Il est intéressant de voir à quel point l’idée de murs et de ponts est prégnante dans ce documentaire. Les membres du Jazar Crew, évoluant côté israélien, notamment à Haifa et Jaffa dans des lieux tels que le Anna Loulou et le Kabareet tandis que les collectifs hip hop Saleb Wahad et BLTNM sont basés à Ramallah en Cisjordanie, bénéficient d’une moindre liberté de mouvement. C’est donc à travers la musique que les liens se font, et que ces ponts se construisent au sein de cette communauté éclatée qui, même si elle accepte tout un chacun dans ses événements dans une démarche pacifique, se considère où qu’elle soit en « Palestine occupée ». Cela va donc de soi que la Boiler Room de juin à Ramallah représente un symbole fort.

À travers leurs productions et leurs événements, ces artistes trouvent aussi un moyen de se faire entendre et de se démarquer de la bouillonnante scène israélienne qui prend parfois trop de place. En mêlant musique moderne et musique traditionnelle, ils se rattachent à des racines qui ont parfois tendance à se perdre dans la complexité d’un conflit qui n’en finit pas.

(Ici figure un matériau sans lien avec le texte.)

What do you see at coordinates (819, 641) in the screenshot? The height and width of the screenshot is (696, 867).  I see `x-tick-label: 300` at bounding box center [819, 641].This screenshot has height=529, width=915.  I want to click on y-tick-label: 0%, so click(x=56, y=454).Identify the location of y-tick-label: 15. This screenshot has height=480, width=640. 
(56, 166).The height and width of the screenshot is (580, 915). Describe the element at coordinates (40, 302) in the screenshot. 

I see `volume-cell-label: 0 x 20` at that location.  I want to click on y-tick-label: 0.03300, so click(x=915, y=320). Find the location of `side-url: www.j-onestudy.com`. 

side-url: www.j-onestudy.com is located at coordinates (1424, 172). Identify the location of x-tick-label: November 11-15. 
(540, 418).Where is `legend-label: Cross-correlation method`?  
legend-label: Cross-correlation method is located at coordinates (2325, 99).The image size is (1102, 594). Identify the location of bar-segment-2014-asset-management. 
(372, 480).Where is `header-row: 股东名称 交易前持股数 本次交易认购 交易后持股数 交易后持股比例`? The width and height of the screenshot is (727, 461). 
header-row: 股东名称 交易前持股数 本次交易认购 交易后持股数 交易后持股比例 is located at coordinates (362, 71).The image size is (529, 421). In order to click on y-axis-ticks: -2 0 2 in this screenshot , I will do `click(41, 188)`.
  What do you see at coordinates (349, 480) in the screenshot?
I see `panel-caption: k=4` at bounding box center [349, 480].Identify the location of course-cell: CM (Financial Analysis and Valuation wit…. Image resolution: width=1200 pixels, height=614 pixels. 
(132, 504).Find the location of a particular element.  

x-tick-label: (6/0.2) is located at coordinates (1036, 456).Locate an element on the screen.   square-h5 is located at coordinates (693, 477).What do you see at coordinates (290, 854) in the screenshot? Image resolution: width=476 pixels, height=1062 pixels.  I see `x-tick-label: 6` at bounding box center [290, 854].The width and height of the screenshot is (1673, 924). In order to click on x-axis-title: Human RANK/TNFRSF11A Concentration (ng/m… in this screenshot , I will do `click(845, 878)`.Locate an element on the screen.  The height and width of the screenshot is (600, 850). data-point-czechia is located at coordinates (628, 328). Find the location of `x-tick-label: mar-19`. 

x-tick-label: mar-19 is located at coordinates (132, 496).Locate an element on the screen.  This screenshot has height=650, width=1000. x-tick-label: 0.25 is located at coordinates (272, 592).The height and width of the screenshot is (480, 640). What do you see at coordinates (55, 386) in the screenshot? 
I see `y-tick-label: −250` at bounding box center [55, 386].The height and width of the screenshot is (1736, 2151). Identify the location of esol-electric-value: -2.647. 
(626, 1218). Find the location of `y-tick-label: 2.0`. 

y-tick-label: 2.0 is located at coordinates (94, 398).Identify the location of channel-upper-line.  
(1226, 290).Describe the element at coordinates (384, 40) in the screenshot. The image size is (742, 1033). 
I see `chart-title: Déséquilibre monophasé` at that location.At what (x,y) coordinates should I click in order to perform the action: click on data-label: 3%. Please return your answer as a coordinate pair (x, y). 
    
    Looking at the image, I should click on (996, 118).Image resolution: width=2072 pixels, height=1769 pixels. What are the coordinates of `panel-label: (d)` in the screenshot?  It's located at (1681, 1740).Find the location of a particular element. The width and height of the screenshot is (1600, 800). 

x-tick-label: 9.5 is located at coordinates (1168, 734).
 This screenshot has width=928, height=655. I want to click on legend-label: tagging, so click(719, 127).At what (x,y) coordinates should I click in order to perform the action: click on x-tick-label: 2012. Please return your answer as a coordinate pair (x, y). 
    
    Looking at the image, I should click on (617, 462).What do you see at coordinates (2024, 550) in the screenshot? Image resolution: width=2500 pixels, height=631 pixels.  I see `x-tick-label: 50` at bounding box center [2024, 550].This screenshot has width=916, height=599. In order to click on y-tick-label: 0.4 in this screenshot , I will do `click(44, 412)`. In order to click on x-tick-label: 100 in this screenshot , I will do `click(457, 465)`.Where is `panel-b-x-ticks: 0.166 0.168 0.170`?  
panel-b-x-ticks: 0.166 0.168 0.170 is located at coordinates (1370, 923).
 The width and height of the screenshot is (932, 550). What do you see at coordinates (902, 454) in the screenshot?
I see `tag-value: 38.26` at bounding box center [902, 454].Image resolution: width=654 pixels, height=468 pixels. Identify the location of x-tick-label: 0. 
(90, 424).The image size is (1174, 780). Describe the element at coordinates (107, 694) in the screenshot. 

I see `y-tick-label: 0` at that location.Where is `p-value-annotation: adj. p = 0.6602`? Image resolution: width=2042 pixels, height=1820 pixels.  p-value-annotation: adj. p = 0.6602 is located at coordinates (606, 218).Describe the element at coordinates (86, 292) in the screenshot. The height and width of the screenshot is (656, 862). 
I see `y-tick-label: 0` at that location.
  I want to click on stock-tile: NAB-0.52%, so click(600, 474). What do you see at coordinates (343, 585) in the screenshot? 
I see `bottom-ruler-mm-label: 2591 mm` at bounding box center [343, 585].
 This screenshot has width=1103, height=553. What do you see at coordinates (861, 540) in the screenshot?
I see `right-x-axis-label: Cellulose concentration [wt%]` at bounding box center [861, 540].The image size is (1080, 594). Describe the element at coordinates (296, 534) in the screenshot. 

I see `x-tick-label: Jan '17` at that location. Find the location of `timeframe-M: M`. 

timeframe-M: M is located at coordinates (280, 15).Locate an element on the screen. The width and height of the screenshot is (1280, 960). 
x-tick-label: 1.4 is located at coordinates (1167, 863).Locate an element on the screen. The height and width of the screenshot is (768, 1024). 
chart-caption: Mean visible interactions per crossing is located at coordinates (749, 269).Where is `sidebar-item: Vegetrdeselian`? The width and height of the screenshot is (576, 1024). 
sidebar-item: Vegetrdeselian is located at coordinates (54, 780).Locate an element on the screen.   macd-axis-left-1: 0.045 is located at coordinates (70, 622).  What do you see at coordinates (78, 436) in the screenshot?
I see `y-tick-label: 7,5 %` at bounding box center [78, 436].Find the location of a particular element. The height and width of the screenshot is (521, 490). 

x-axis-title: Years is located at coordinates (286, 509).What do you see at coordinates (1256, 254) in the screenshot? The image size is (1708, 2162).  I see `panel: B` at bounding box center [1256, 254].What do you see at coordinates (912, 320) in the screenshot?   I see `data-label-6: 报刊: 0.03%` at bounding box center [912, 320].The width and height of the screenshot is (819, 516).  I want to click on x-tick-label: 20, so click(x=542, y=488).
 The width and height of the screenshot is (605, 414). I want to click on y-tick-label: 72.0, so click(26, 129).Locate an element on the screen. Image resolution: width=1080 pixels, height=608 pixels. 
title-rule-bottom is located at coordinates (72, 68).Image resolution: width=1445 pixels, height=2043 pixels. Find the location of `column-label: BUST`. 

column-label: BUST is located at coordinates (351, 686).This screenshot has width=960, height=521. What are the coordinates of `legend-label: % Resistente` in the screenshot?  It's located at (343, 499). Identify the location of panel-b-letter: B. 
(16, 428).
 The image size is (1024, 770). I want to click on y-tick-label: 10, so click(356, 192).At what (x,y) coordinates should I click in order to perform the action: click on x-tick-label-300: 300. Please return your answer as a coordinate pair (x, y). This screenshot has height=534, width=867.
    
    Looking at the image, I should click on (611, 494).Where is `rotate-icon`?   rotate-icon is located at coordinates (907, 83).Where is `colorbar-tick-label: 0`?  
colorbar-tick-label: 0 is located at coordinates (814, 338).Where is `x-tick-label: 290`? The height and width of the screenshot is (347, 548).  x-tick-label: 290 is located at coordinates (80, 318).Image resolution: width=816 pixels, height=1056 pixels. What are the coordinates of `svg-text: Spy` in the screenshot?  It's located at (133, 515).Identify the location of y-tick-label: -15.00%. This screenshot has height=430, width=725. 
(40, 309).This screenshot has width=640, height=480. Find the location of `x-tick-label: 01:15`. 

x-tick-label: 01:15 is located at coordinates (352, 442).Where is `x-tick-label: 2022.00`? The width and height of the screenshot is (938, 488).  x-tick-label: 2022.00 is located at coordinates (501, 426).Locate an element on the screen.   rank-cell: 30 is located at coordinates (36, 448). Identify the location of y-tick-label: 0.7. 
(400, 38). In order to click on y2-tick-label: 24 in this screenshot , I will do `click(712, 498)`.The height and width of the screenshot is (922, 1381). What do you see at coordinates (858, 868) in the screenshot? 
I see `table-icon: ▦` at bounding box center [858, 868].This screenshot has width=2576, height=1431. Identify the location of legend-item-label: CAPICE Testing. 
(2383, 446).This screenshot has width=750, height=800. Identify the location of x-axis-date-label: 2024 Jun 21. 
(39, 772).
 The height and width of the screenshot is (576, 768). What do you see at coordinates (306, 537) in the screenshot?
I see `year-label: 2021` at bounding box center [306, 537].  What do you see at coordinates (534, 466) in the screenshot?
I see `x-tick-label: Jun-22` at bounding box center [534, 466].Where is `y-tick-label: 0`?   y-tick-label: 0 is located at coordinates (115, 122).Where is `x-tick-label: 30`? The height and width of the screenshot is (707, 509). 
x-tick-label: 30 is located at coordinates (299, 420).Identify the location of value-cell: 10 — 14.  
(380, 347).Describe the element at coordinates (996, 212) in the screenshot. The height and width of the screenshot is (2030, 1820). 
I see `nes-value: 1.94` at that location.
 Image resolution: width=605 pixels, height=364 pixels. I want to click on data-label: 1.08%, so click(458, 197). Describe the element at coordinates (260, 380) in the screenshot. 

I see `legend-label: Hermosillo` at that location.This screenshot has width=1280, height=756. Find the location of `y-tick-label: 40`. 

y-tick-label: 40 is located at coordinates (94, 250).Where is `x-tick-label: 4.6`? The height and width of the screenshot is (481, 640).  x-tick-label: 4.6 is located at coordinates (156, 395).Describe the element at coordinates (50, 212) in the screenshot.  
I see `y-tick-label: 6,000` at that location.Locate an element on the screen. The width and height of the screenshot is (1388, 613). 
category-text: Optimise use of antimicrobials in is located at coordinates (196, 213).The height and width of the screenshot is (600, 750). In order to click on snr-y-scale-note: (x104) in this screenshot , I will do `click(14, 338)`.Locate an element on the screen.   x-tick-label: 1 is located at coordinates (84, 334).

Avec la venue de Nicolas Jaar en Palestine, les passages du Jazar Crew et consorts en France et en Europe et le mouvement #DJsForPalestine né en septembre dernier, force est de constater qu’une véritable émulation se créé autour de ces artistes, de leurs créations et de leurs combats dans la communauté musicale internationale. Via ce reportage, on découvre à travers un prisme nouveau, celui de la musique, la philosophie et la quête de liberté de cette jeunesse palestinienne qui ne demande qu’à se faire entendre dans un contexte politique toujours éminemment douloureux.